Rows for locating text and elements:
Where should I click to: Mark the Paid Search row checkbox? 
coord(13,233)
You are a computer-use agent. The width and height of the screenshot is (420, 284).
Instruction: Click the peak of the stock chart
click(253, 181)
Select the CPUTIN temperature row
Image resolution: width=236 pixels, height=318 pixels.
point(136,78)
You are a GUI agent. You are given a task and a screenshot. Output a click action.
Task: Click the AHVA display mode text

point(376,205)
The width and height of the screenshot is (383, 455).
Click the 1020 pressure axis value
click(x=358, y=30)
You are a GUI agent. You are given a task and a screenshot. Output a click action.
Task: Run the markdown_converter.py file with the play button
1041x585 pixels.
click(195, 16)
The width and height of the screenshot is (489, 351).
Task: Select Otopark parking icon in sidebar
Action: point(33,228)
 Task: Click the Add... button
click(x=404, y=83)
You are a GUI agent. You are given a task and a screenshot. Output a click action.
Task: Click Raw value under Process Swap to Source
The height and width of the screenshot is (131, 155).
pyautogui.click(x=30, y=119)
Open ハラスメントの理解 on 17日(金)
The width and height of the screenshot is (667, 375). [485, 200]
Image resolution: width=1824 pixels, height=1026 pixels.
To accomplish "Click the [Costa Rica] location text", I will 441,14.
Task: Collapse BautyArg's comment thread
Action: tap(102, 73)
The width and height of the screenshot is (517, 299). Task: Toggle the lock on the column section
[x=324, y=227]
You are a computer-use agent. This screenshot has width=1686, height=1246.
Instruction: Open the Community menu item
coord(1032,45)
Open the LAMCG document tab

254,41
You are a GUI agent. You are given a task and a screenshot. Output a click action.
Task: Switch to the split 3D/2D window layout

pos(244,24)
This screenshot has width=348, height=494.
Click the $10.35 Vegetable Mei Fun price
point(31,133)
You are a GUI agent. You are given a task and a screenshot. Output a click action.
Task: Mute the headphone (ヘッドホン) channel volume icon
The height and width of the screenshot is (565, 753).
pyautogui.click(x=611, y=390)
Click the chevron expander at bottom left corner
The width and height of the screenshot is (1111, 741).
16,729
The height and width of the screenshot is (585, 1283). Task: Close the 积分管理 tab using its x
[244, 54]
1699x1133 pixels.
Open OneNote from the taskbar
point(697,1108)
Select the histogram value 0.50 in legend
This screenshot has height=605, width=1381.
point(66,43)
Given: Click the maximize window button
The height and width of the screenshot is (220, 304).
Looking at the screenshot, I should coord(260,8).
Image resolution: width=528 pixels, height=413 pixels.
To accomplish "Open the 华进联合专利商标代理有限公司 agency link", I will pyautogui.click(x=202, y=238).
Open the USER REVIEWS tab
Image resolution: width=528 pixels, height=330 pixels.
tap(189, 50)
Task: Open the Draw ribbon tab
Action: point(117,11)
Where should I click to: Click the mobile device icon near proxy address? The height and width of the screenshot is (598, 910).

__WHAT NEEDS TO BE DONE__: Put the part of the rows above that opens with the line containing "You are a computer-use agent. The" and closes with the line containing "point(136,78)" into a Markdown table. Use the columns Number and Line, and skip any blank lines.

__EXERCISE OUTPUT__:
| Number | Line |
|---|---|
| 1 | You are a computer-use agent. The width and height of the screenshot is (420, 284). |
| 2 | Instruction: Click the peak of the stock chart |
| 3 | click(253, 181) |
| 4 | Select the CPUTIN temperature row |
| 5 | Image resolution: width=236 pixels, height=318 pixels. |
| 6 | point(136,78) |